##### Raw data

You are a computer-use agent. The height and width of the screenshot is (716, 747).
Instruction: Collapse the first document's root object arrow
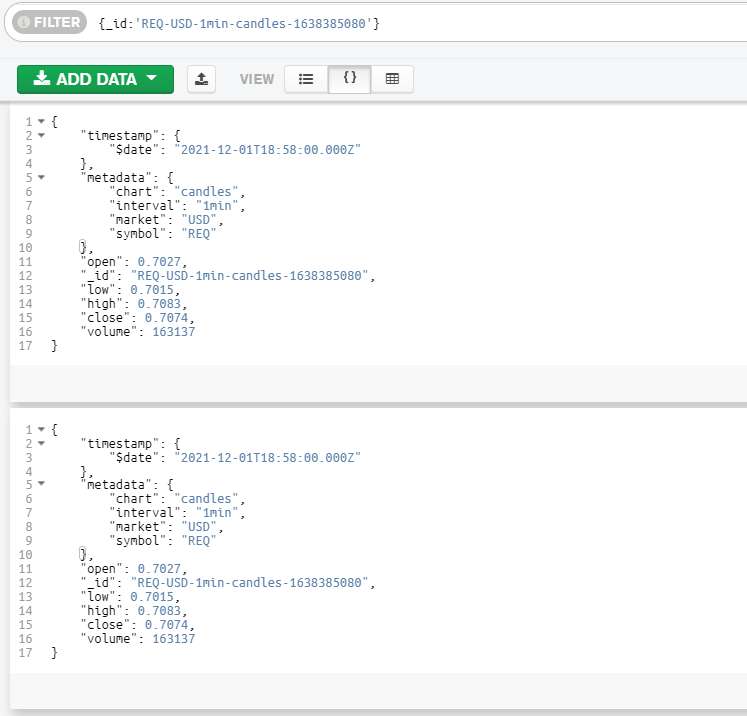pyautogui.click(x=41, y=122)
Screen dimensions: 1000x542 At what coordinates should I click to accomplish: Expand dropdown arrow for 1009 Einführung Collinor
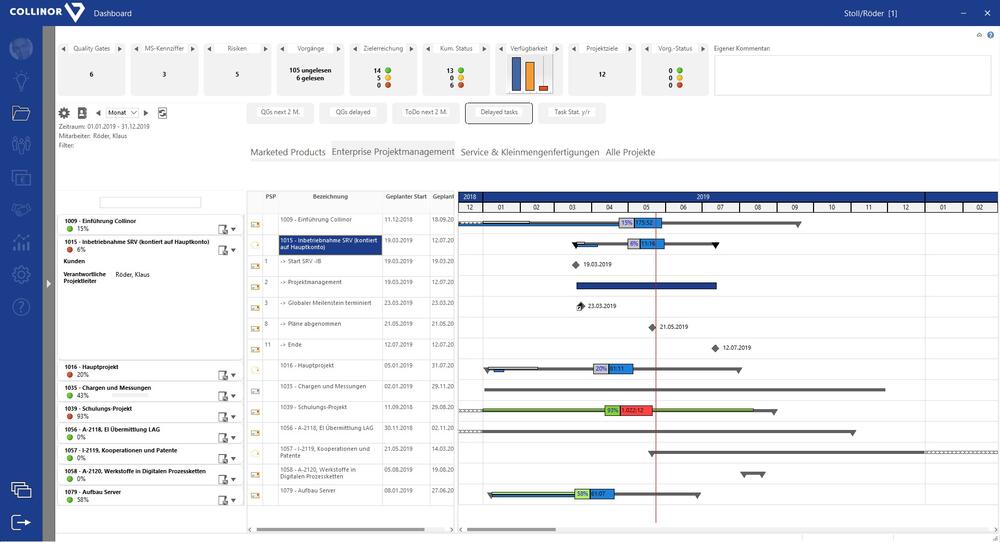click(x=233, y=229)
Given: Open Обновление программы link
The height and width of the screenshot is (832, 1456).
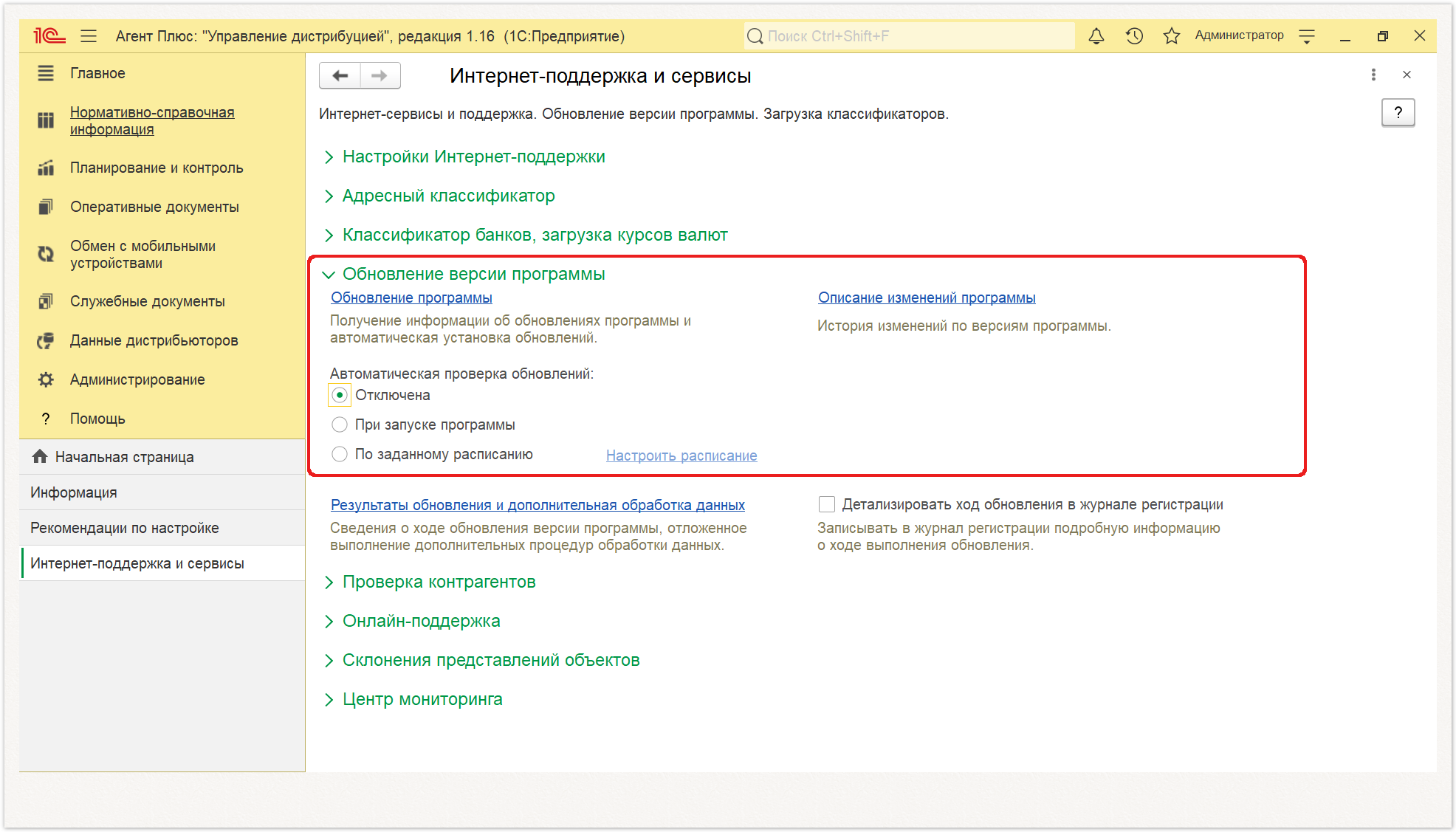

##########

Exercise brief:
Would you return the entries verbatim, minus any images?

Answer section:
You are a computer-use agent. The height and width of the screenshot is (716, 747).
Instruction: Collapse the first document's root object arrow
pyautogui.click(x=41, y=122)
Screen dimensions: 1000x542 At what coordinates should I click to accomplish: Expand dropdown arrow for 1009 Einführung Collinor
click(x=233, y=229)
Given: Open Обновление программы link
The height and width of the screenshot is (832, 1456).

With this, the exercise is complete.